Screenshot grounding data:
============
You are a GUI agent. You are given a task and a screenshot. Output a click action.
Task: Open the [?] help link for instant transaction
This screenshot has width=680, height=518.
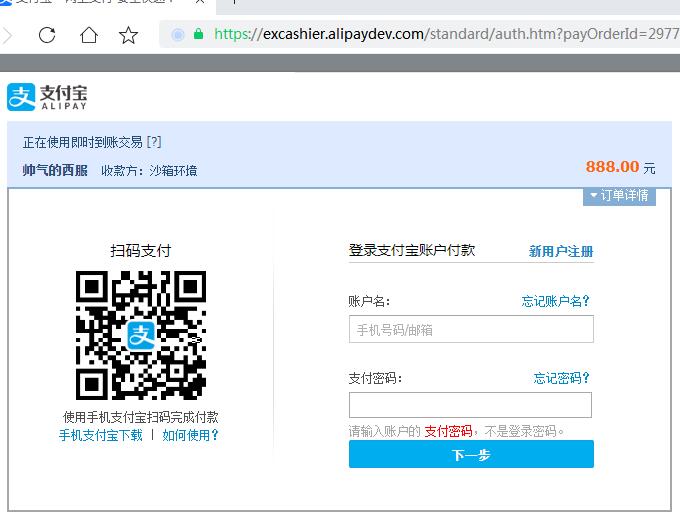(154, 142)
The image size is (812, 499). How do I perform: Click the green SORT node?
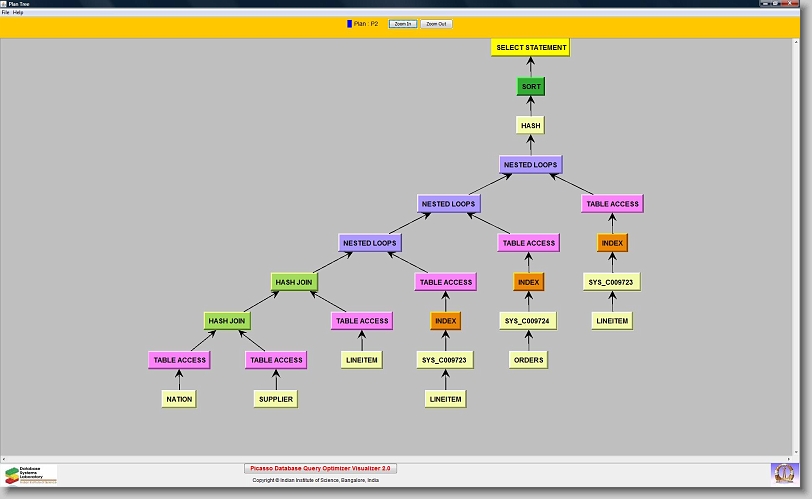pos(531,87)
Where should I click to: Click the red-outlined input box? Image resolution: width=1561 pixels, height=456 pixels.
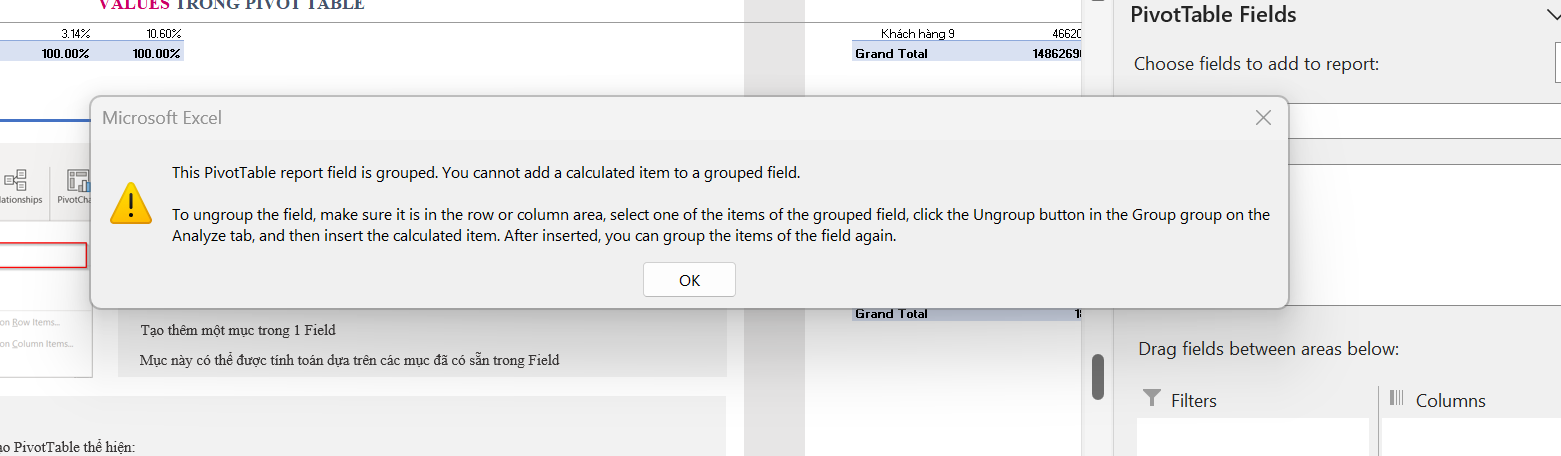coord(43,255)
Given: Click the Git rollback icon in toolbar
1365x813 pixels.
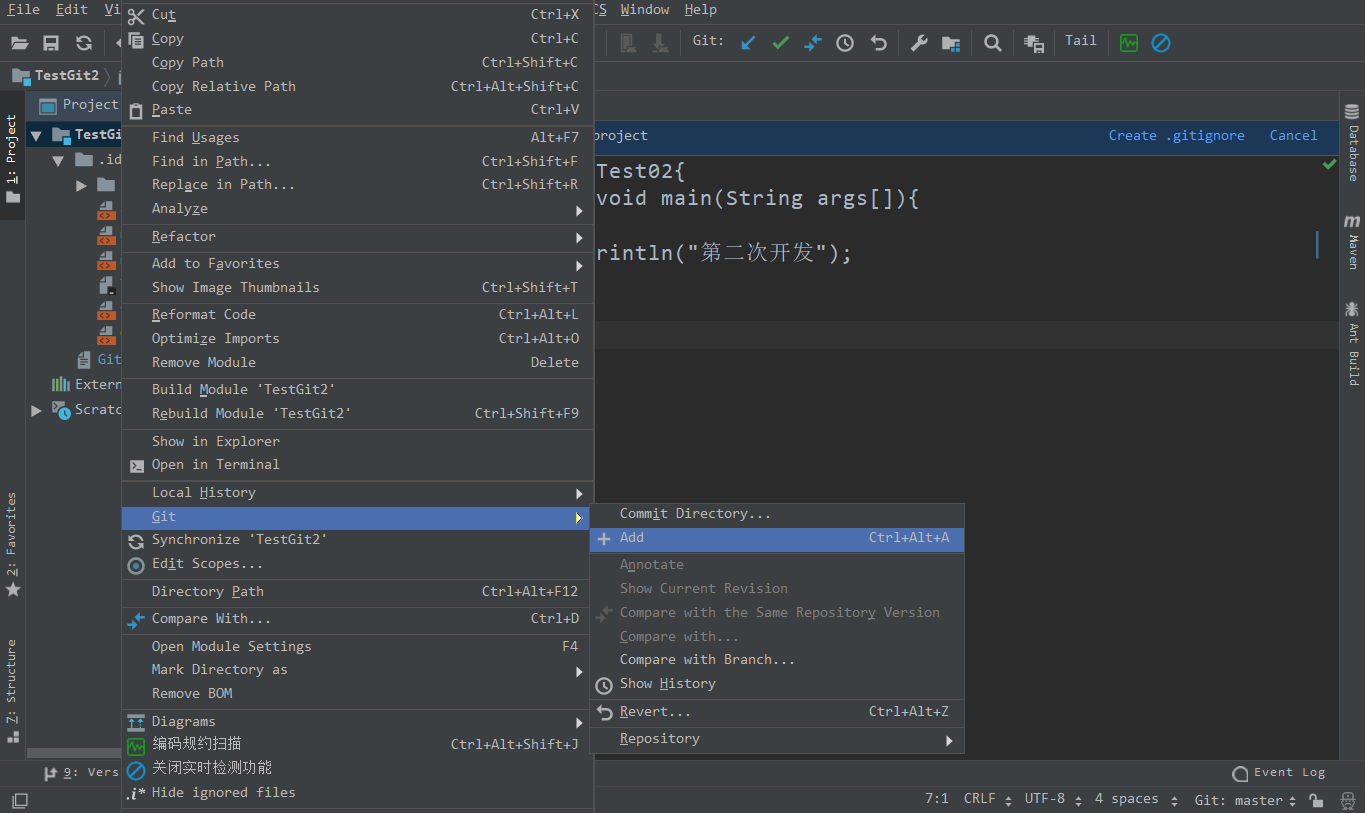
============
What to do -
Exactly the lines from the one containing "Where should I" to the end of the records above, both end lines included, are to be printed, and no pictures with them.

Solution for this problem -
Where should I click to: Click the red-outlined input box? Image resolution: width=1561 pixels, height=456 pixels.
coord(43,255)
Given: Click the Git rollback icon in toolbar
1365x813 pixels.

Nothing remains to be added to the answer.